Dataset entries
- - -

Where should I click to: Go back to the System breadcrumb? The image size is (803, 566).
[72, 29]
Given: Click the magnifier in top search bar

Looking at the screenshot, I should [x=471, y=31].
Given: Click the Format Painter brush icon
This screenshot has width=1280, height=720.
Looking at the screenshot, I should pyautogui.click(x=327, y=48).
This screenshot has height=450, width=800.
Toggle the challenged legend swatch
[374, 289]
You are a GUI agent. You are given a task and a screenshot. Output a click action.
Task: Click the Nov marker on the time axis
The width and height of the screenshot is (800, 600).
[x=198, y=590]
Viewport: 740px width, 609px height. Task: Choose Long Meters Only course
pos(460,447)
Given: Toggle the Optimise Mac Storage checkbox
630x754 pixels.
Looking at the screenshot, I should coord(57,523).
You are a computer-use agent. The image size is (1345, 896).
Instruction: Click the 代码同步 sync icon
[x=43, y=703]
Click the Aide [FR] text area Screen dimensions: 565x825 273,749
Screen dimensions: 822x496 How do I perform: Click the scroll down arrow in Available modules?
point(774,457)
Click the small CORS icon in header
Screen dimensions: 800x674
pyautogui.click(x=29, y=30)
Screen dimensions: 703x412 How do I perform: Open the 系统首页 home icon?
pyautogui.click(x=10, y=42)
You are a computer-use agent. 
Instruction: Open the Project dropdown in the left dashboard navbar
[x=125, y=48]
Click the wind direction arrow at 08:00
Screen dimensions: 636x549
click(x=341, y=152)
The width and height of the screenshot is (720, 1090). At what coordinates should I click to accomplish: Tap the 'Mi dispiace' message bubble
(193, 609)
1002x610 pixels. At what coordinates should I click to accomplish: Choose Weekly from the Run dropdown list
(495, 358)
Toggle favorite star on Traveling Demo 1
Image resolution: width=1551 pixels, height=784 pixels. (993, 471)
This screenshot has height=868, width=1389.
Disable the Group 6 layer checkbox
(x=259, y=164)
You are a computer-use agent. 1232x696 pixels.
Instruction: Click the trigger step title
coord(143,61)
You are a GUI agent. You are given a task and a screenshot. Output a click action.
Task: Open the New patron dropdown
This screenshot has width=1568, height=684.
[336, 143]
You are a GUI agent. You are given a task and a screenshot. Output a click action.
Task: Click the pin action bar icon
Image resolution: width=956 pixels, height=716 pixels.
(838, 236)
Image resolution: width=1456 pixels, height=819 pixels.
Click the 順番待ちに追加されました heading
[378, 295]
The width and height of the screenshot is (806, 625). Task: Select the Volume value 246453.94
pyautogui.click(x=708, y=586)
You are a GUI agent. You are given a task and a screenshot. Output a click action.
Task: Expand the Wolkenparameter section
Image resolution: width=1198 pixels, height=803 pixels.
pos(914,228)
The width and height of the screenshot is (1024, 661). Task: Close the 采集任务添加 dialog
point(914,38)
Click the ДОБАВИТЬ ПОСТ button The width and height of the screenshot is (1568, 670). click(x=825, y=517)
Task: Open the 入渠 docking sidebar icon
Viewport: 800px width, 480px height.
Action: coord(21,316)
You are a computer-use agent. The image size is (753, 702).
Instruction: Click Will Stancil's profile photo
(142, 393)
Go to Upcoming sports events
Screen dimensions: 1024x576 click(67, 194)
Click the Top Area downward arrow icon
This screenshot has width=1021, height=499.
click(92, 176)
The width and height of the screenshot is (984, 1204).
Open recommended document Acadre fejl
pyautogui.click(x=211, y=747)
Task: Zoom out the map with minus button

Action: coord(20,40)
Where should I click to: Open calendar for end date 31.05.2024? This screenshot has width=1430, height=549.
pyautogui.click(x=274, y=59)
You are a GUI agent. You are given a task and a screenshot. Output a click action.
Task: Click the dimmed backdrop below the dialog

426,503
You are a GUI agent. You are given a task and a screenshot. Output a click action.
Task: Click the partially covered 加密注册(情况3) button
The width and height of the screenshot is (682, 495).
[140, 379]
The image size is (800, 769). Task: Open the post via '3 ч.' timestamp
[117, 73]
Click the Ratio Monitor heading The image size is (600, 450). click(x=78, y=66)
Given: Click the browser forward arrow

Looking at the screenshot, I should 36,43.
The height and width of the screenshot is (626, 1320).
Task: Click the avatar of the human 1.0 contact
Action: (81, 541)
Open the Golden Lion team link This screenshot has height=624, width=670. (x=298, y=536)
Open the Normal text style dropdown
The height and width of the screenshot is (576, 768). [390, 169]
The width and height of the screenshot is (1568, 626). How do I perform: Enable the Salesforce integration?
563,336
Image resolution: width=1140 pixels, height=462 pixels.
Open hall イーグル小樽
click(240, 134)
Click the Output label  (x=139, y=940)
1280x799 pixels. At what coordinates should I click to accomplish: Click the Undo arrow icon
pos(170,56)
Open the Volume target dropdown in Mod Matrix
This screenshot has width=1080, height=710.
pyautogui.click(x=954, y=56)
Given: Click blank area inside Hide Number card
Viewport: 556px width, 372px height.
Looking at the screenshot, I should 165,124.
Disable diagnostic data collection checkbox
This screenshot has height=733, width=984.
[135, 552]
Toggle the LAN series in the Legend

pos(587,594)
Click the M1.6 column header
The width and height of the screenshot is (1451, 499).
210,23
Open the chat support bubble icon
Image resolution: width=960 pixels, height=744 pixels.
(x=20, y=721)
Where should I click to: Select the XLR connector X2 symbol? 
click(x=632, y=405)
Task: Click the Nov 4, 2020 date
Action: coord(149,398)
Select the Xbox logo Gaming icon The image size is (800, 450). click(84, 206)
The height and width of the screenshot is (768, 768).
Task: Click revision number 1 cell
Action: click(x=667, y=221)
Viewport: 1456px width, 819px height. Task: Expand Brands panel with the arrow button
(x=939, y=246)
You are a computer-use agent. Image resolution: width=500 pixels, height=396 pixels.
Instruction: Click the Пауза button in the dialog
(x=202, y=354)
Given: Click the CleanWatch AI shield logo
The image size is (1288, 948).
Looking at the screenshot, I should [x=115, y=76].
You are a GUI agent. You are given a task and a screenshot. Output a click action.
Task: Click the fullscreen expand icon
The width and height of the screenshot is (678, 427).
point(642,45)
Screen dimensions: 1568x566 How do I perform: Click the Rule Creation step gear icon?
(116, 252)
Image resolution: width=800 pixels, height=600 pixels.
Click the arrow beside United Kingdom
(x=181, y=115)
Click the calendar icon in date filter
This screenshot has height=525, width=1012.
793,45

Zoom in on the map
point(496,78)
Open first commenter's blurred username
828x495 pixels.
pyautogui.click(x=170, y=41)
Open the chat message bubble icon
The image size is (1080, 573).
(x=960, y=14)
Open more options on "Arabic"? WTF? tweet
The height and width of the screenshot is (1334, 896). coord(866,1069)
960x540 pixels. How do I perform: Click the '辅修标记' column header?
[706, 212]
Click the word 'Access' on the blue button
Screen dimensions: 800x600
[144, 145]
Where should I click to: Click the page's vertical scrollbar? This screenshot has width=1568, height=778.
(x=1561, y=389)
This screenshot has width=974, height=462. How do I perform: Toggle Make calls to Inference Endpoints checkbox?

- - -

▶ REQUIRED ACTION
Your answer should consist of every line from the entries that holds "computer".

▶ RESULT FOR THIS TASK
You are a computer-use agent. The image size is (1345, 896).
You are a computer-use agent. 
You are a computer-use agent. 1232x696 pixels.
You are a computer-use agent. The image size is (753, 702).
You are a computer-use agent. Image resolution: width=500 pixels, height=396 pixels.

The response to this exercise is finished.